Richard Gaskin said:
>>
One of the hardest things in making a browser plugin is dealing with the
limitations of the environment:  no file I/O, no Apple events, no
Registry access, no windows, no window styles, etc.  In a comprehensive
superset of HyperTalk like SuperTalk and Transcript, doing that many
IFDEFs across the code base is a lot of work (and characterizing the
work as simply IFDEFing is of course a generously lighthearted metaphor
for the true nature of the rework).
<<

Hi Richard,

Thanks for those comments. I think they give us something to think about.

I want to continue this discussion a little further to see if my understanding is correct: 1) any Rev app that would run in a browser plug-in could only offer a sub-set of Rev functionality 2) there would need to be a lot of conditional coding in the engine to check which environment the code was running within, in order for the plug- in to know what it could and could not attempt to do.

The former set of limitations is not that different from Rev running in secureMode. The Dictionary says:

>>
If the secureMode property is set to true, the application cannot use the get, put, open file, read from file, or write to file commands to gain access to local files. The application cannot run programs with the shell function, the open process command, or the launch command. On Windows systems, it cannot use the deleteRegistry, queryRegistry, or setRegistry functions to access the Windows system registry.
<<

So, we already have that concept of a player application with limited functionality. That looks to me like the engine already contains conditional processing for secureMode. I'm wondering if this browser plug-in couldn't be done as an extension of secureMode. However, if we could make explicit what all the different limitations would be, then maybe the advocates of a plug-in will conclude that it is not something they would find particularly useful (e.g. if it meant they had to code a different version of their app to work with a browser plug-in.) I'm still ambivalent about it myself.

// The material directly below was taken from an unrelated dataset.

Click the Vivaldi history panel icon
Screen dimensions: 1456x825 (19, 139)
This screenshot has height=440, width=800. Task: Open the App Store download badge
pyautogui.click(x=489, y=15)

The additional limitations you mention are things like the absence of windowing. It would be good if those more experienced developers (either pro or con the browser plug-in) could give some thought to what the other limitations might be. One thing I can imagine (although I could be way off base here), is that since Rev relies on being able to grab more and more memory as the data/resources in a stack increase, maybe that too would be a limitation (browsers might well try to limit how much memory a plug-in is trying to allocate in the name of the browser).